Officieel Naam Château de Bornival
Ligging 1404 Bornival (Nivelles)
Bouw Rond 1650
Stijl Traditioneel
Architect Onbekend
Huidige bewoners
Toewijzing Privéwoning
Bescherming Beschermd op 7 oktober 1987

Laatste update : 15/01/2013


L’étang constitue le reste des douves qui protégeaient un puissant château sur l’antique Pourbais ?

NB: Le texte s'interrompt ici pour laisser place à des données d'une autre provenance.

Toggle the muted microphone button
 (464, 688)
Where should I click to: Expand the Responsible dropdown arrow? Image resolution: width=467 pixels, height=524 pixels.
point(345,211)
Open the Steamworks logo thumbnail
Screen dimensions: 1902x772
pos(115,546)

Le site nommé parfois comme étant la « Ferme du Seigneur » ou la « Cinse du Castia » est classé depuis 1987. Ce sont les derniers éléments du château de Bornival posés près d’un village dont le nom plus ancien encore était Pourbais. La protection octroyée par la Région Wallonne vaut pour tous les éléments anciens subsistants. Les Bornival étaient issus du village d’Yssche. Ils formèrent la première famille importante de Pourbais dès le XIIIe siècle. Au fil du temps, certains d’entre eux, résidants à Louvain, occupèrent des tâches intéressantes car il y avait eu alliance avec les ducs de Brabant. La famille offrit des ecclésiastiques de second rang à l’Église, mais au XIVe siècle, elle put compter au civil sur Bernard qui fut plusieurs fois drossard (bailli) de Brabant en 1356, puis à nouveau de 1358 à 1363. Il aurait fait construire le premier château, signale Emile de Lalieux, qui ajoute qu’il était seigneur de Grambais et d’une partie de Baulers.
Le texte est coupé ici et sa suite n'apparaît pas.